PASSAGE ::
The Miami Herald
October 21, 2001

 Haitians foresee profitable port

 BY YVES COLON

 ST. LOUIS DU SUD, Haiti -- Velome Smith is dreaming of big ships.

 Right now, along the southern coast of this peninsula with breathtaking views of the water and mountains, those ships are only a distant wish. It's been that way for
 decades now, since government officials shut down the few provincial ports, or let silt build up so that they became unusable.

 Smith knows the sea well, and the bounty it offers. The owner of two wooden boats, he makes his living fishing or ferrying goods between towns along the coast. The big ships, he knows, will change everything.

 ``They're going to open up the world to us,'' he says.

 That's why he bought into Le Port International du Sud, the company that's working to bring a deep-water port and an international airport to this isolated part of the
 country, a four-hour drive from Port-au-Prince, the capital. If successful, they will bring commerce to a region that's been ignored for a long time. There is some skepticism about the potential of the economy in the south.

 On this day, Smith wants to know what is holding up his dream.

 ``Everybody's been asking,'' he tells Ann Bayliss Hauge, making a sweeping gesture that took in the village and all the other homes on top of the hill above the bay.

EXERCISE SET ::
1 > In the article about the Haiti port, how many wooden boats does Velome Smith own?
2 > In the article about the Haiti port, how would you put "Smith knows the sea well, and the bounty it offers." into Spanish?
3 > Can you output everything in the article about the Haiti port from "The Miami Herald" down to "they became unusable."?

RECORDED INFORMATION ::
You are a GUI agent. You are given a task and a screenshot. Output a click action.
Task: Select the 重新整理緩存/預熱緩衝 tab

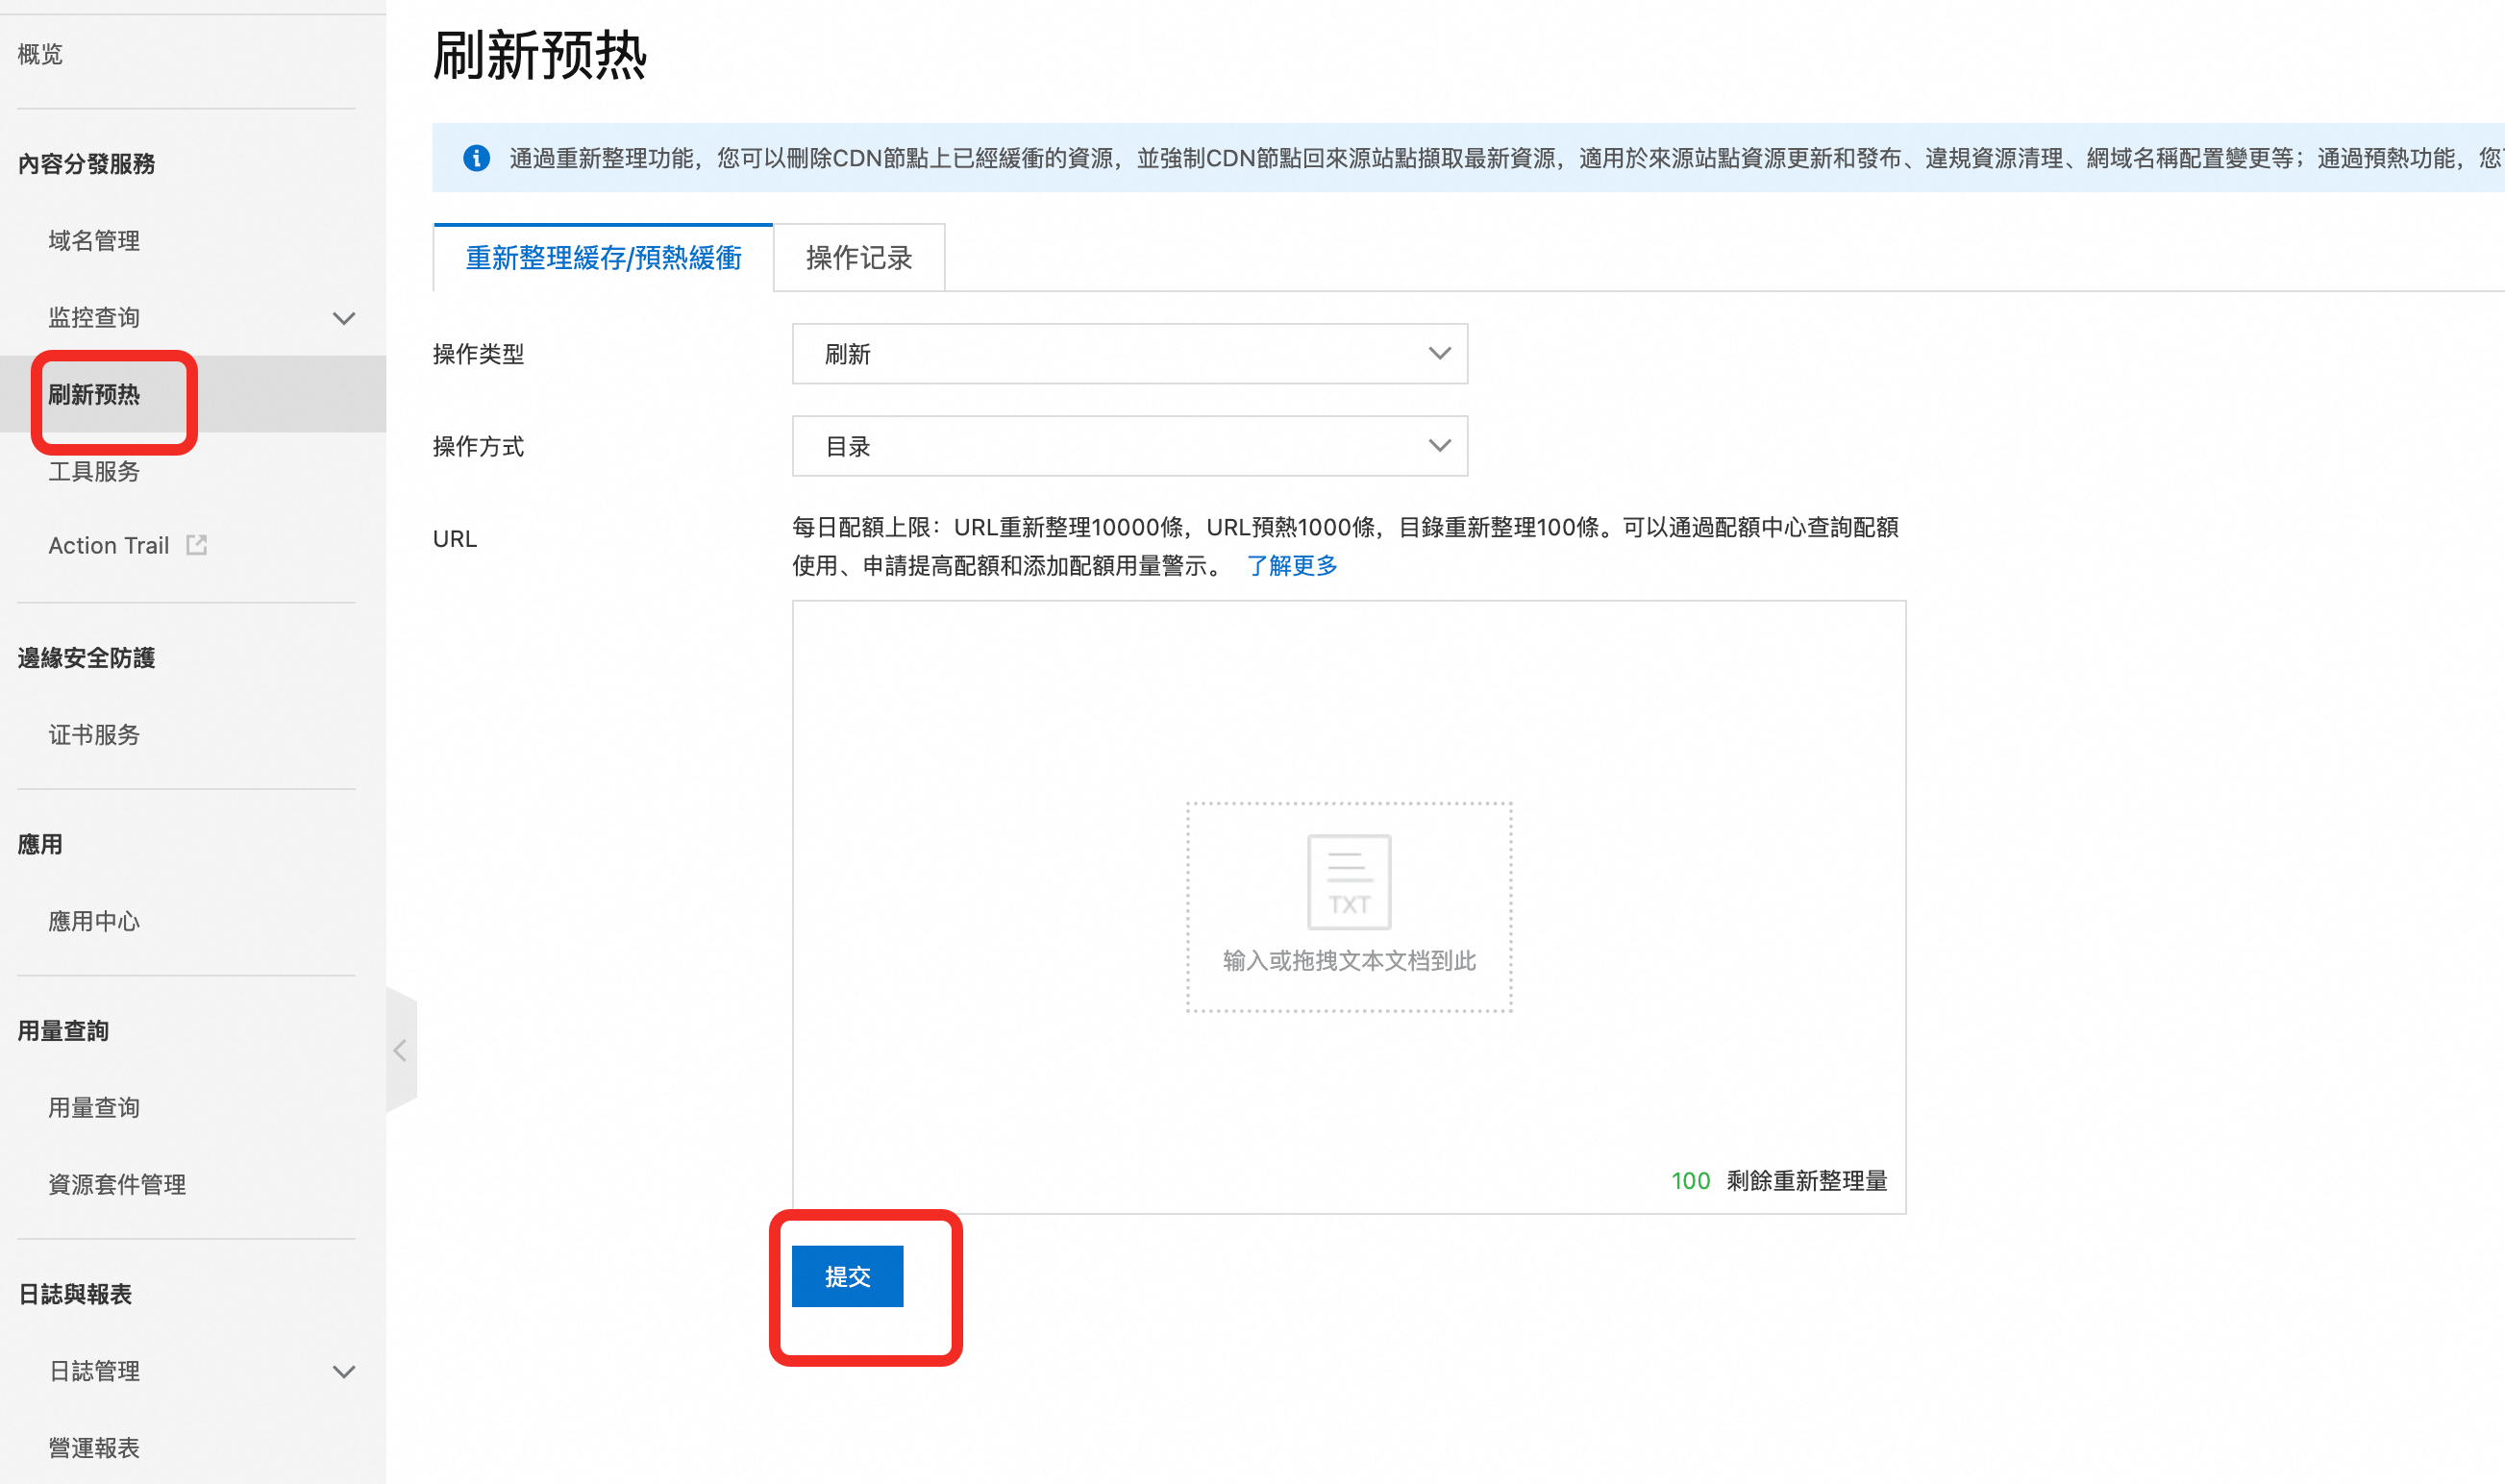pos(603,258)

ANSWERS BELOW ::
1 > Two.

2 > Smith conoce bien el mar y la abundancia que ofrece.

3 >
The Miami Herald
October 21, 2001

 Haitians foresee profitable port

 BY YVES COLON

 ST. LOUIS DU SUD, Haiti -- Velome Smith is dreaming of big ships.

 Right now, along the southern coast of this peninsula with breathtaking views of the water and mountains, those ships are only a distant wish. It's been that way for
 decades now, since government officials shut down the few provincial ports, or let silt build up so that they became unusable.